Where did my Enum go?

#Enum is probably one of the things I miss most in #Ruby. Not sure why - but as a fairly common design pattern I expected to see it more than I do in Ruby's Stdlib (or maybe even Core) and in Ruby / Rails implementations around.

Enum (or Factor if you will) is basically a set of values called members (or elements) that act as a constant and represent some sort of a numeric (mostly integer) value. It is mainly used to represent a string constant in a numeric way, allowing easier serialization of data representation and avoiding recurring types of long / annoying strings. Java, C#, and even our beloved neighbor Python - all provide some kind of an implementation to Enum as part of their toolbelt, some databases like (MySQL)[http://dev.mysql.com/doc/refman/5.0/en/enum.html], Postgres provide a specific implementation "by the book" for enum types but some others like SQL-Server (yes, Microsoft again) provide some black magic to achieve an Enum representation:

mycol VARCHAR(10) NOT NULL CHECK (mycol IN('Oranges', 'Apples', 'Pineapples'))
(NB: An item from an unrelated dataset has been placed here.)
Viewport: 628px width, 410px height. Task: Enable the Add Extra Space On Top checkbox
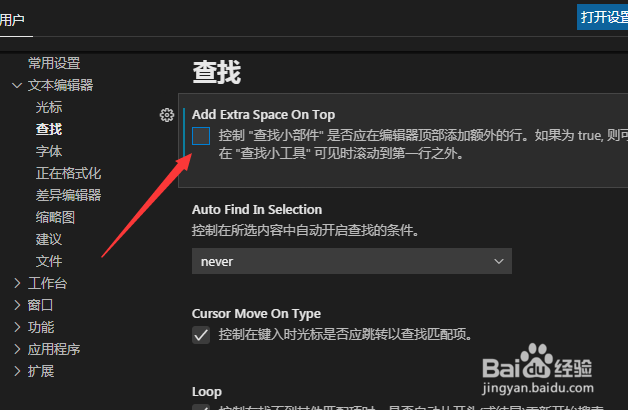pyautogui.click(x=201, y=136)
But, a decent Enum is still missing in Ruby.

Quick draw Enum in Ruby

If you ignore all the fancy words around the Enum definition, you are probably saying to yourself - "Eh, it's a hash".

Right.

The most simple way is to create a frozen hash constant that will hold all your constants:

class Canvas
  COLORS = { 
              0 => :black,
              1 => :white,
              2 => :green,
              ...
            }.freeze
end

testing it out:

$> Canvas::COLORS[0]
:black

This #implementation is rather simple and convenient - but not too easy to maintain and carries absolutely no syntactic sugar.

Note that if you want to access the numeric value via a given constant (ex: Canvas::Colors[:black]) you'll need to implement external access methods for the frozen hash. Another problem I have with this implementation is that it is too specific, if you want an other class to use the COLORS "enum", you'll need to redefine it again.

Reusable Module Enum

The Reusable module implementation is very similar to the implementation that you'll find in C#, Python and Java - a free module that allows the enum to be re-used in multiple classes and is basically all about defining constants:

module ColorsEnum
  BLACK = 0
  WHITE = 1
  GREEN = 2
end

class Canvas
  include ColorsEnum
end

class Wall
  include ColorsEnum
end

This form allows code re-using of course, but still lacks the ability to access the enum members by both numeric index and the constant.

Enum by method

Before reaching out to solve the dual access problem (isn't it annoying to declare constants manually?) lets add some syntactic sugar to the constant definition process.

class Object
  def self.enumify(*args)
    args.flatten.each_with_index do | const, i |
      const_set(const, i)
    end
  end
end

class Bowl
  enumify "ORANGES", "APPLES", "PINEAPPLES"
end

p Bowl::ORANGES # => 0

Now we are getting closer. We can't use this syntactic sugar anywhere in our app to define enums like the big boys do, but it still doesn't solve our dual access problem.

Enum with dual-access

The feature that almost all the Enum implementations I presented above are missing is the ability to access an enum member by either its value or by name. The following implementation (original from here) suggests a more robust module based implementation, it adds an object implementation for each enum member to store all member attributes (index for example) and extends the enum base class with the Enumerable module capabilities.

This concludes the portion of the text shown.